*INSTRUCTION*. Reproduce only the records starting at the line containing "Where should I click to: Follow" and ending at the line containing "pyautogui.click(x=165, y=134)", updating "At what coordinates should I click to accomplish:" to "Which point should I click to accomplish:" everywhere and keeping all else unchanged.

***** RAW RECORDS *****

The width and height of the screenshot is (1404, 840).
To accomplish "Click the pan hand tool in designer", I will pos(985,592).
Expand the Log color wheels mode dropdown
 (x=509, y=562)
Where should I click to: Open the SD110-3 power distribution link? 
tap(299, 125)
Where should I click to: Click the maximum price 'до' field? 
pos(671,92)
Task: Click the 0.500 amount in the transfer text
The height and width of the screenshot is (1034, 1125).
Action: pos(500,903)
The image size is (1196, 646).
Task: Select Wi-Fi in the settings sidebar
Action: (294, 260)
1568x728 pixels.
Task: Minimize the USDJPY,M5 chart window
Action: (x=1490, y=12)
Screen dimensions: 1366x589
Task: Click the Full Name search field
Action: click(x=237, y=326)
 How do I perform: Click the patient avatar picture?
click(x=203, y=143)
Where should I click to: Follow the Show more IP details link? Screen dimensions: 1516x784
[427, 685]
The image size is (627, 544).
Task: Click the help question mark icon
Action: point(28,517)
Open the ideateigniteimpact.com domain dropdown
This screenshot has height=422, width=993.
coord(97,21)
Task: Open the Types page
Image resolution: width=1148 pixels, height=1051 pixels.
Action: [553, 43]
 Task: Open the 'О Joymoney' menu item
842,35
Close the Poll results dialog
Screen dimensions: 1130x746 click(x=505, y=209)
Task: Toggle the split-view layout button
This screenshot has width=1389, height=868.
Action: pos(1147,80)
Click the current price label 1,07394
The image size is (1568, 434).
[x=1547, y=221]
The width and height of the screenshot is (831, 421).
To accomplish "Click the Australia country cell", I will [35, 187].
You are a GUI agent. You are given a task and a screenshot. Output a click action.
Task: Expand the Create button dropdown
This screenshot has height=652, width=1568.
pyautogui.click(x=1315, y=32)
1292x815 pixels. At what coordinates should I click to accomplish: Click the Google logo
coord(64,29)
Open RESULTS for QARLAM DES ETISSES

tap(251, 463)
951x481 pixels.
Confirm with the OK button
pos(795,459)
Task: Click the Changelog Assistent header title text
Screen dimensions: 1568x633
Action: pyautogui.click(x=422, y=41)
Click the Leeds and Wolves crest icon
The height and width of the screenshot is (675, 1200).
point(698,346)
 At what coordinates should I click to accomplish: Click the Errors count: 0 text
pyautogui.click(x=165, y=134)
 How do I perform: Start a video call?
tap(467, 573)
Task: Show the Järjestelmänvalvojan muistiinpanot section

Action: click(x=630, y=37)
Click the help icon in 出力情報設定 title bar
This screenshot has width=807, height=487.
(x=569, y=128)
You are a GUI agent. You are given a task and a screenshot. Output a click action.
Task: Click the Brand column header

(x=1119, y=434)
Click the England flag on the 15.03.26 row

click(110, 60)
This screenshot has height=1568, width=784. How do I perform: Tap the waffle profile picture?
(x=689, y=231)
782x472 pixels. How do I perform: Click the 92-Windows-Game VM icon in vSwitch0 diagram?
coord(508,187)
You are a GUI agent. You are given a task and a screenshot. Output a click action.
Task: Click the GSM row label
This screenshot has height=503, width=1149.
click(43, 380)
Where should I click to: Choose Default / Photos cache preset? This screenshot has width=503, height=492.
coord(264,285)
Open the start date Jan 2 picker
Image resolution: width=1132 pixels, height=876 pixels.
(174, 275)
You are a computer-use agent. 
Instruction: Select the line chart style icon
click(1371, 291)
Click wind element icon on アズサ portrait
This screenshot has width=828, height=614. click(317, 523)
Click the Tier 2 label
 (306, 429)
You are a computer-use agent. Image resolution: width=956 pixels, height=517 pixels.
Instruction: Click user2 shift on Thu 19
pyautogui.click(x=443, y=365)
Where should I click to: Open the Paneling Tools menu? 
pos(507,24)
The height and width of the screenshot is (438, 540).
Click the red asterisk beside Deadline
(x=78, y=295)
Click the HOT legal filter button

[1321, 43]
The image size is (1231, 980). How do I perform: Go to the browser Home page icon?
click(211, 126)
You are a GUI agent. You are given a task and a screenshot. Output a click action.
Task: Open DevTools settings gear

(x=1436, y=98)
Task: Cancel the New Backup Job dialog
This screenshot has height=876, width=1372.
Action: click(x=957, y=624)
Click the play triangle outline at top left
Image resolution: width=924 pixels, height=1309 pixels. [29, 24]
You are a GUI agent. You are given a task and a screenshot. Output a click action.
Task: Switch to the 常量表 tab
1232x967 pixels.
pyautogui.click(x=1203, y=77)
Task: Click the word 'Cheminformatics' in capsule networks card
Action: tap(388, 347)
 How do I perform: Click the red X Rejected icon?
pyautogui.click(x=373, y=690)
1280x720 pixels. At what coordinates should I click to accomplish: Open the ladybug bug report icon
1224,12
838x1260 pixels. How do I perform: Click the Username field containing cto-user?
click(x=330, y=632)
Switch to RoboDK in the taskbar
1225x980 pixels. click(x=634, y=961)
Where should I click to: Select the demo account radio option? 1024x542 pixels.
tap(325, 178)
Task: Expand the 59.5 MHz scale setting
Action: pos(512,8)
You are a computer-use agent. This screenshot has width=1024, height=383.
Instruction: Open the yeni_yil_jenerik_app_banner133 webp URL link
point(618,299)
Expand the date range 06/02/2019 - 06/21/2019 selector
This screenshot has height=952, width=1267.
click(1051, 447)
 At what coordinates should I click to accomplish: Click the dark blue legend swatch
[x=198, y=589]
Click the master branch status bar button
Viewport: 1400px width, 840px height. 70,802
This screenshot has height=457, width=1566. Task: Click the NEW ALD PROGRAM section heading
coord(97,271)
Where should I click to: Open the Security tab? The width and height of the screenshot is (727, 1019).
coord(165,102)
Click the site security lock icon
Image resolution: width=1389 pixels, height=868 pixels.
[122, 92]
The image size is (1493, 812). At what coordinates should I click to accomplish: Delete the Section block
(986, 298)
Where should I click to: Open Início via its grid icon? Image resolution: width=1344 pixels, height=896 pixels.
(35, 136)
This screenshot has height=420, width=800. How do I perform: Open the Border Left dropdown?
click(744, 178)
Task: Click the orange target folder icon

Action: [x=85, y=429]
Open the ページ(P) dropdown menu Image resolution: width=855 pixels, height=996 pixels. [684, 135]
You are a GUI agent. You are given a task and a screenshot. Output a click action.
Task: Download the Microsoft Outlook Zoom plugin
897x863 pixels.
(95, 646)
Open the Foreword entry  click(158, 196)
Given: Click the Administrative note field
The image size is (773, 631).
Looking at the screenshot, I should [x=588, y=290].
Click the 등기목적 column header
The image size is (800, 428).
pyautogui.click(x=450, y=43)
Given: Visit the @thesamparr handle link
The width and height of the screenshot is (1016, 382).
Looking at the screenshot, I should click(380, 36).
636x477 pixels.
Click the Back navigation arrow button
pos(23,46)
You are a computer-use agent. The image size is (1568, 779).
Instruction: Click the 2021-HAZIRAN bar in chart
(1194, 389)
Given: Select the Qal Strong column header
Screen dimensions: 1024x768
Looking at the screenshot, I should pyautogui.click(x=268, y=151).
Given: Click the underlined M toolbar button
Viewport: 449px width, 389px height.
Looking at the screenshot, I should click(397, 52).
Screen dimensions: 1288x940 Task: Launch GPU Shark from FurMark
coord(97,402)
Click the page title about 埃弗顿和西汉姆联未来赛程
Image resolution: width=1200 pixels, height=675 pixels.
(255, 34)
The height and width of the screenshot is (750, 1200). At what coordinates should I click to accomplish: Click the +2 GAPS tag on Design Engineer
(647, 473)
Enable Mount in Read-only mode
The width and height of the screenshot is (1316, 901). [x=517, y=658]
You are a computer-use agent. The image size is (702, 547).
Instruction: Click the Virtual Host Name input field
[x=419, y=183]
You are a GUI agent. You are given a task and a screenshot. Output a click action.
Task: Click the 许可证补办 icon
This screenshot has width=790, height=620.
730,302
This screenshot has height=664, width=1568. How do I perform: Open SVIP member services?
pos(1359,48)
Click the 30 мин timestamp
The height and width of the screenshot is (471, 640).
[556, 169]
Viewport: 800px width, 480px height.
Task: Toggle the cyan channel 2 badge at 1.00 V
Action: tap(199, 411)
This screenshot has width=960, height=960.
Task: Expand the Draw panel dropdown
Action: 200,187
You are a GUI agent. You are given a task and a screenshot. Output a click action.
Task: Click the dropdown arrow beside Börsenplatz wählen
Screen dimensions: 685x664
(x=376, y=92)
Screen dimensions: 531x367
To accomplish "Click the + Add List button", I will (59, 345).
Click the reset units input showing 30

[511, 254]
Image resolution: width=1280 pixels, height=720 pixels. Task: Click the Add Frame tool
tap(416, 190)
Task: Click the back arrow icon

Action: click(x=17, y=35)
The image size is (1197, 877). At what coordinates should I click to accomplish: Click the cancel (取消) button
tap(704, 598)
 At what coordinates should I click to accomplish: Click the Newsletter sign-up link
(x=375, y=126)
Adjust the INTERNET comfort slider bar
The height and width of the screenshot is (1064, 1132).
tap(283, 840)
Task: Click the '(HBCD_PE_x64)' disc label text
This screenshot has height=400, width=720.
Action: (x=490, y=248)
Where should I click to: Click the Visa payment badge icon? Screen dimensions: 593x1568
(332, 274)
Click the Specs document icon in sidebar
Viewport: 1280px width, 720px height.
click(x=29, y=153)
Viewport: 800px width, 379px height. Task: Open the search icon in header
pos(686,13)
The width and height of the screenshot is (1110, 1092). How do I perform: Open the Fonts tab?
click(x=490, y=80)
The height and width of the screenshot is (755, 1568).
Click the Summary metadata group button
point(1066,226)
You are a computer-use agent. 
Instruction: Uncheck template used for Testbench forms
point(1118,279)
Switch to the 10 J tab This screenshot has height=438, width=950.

*****

*ANSWER IN FULL*.
Where should I click to: Follow the Show more IP details link? Screen dimensions: 1516x784
[427, 685]
The image size is (627, 544).
Task: Click the help question mark icon
Action: point(28,517)
Open the ideateigniteimpact.com domain dropdown
This screenshot has height=422, width=993.
coord(97,21)
Task: Open the Types page
Image resolution: width=1148 pixels, height=1051 pixels.
Action: [553, 43]
 Task: Open the 'О Joymoney' menu item
842,35
Close the Poll results dialog
Screen dimensions: 1130x746 click(x=505, y=209)
Task: Toggle the split-view layout button
This screenshot has width=1389, height=868.
Action: pos(1147,80)
Click the current price label 1,07394
The image size is (1568, 434).
[x=1547, y=221]
The width and height of the screenshot is (831, 421).
To accomplish "Click the Australia country cell", I will [35, 187].
You are a GUI agent. You are given a task and a screenshot. Output a click action.
Task: Expand the Create button dropdown
This screenshot has height=652, width=1568.
pyautogui.click(x=1315, y=32)
1292x815 pixels. Which point should I click to accomplish: Click the Google logo
coord(64,29)
Open RESULTS for QARLAM DES ETISSES

tap(251, 463)
951x481 pixels.
Confirm with the OK button
pos(795,459)
Task: Click the Changelog Assistent header title text
Screen dimensions: 1568x633
Action: pyautogui.click(x=422, y=41)
Click the Leeds and Wolves crest icon
The height and width of the screenshot is (675, 1200).
point(698,346)
 Which point should I click to accomplish: Click the Errors count: 0 text
pyautogui.click(x=165, y=134)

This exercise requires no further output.